After the patient’s hospitalization, he continued to improve after his chest tube was removed and he followed up with cardiology outpatient and remained stable. The patient also completed repeat chest imaging, which showed resolution of the patient’s pneumothorax and pneumopericardium. He denied any further episodes of chest pain, shortness of breath or syncopal episodes and his pacemaker continued to remain stable and functional on subsequent interrogation.
Ipsilateral pneumothorax and cardiac perforation are not uncommon following pacemaker implantation; however, contralateral pneumothorax and pneumopericardium are extremely rare, with currently only three previous case reports documented [1,2]. In our patient, it appears that the right atrium lead perforated through the right atrium into the right pleural space creating a fistula between the pericardial and pleural spaces, seen in Figure 2 above. This resulted in pneumothorax and a contralateral pneumopericardium. Interestingly, previous case reports, such as Nantsupawat et al. [4], had demonstrated a very large P-wave on one of the perforations with symptoms developing one day after the procedure and all perforations had occurred with active fixation leads from three separate manufacturers [1,2]. In our patient, there was excellent intrinsic sensing of the P-waves, and no lead extraction was required.
Signs and symptoms in these patients include pleuritic chest pain, shortness of breath, hypotension, or completely asymptomatic. The first step usually taken is a lead interrogation and chest radiography is the mainstay used to detect a pneumothorax [3,4]. However, in our case, the CT scan revealed the pneumothorax and contralateral pneumopericardium. Risk factors for perforation include variations in the right atrium structure, the number of attempts in placing the lead, and the lead design [1,5,6]. In our patient, there were three attempts at lead placement.

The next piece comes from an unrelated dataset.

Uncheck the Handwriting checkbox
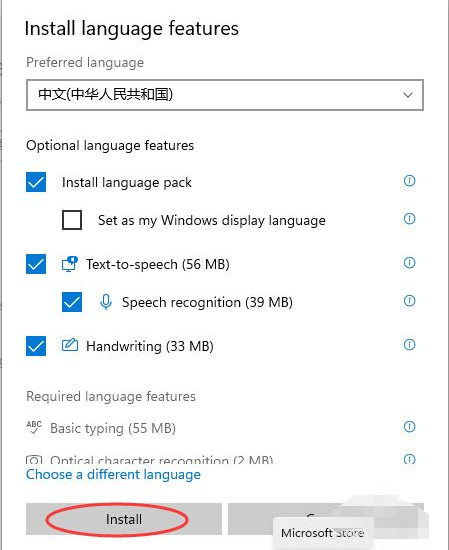Screen dimensions: 449x550 click(x=36, y=346)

Due to the rarity of pneumothorax and contralateral pneumopericardium after pacemaker implantation, there’s not a well-established management protocol [3,4,6]. Some patients may be treated with both a chest tube insertion and a lead extraction; however, conservative management may also be pursued [1,2,6]. Some patients may require a chest tube depending on the amount of air or blood leakage and the hemodynamic status of the patient [1]. If a pneumothorax involves greater than 10% of the pleura and if there was an associated hemopneumothorax, a chest tube should be inserted [1,2,6].
Our case demonstrated a successful outcome with conservative management, after a patient developed a pneumothorax and contralateral pneumopericardium after a dual chamber pacemaker insertion. Conservative treatment may be used as a treatment option depending on the patient’s hemodynamic status, lead status and size of pneumothorax and pneumopericardium. However, the ideal management protocol for these patients would require further study.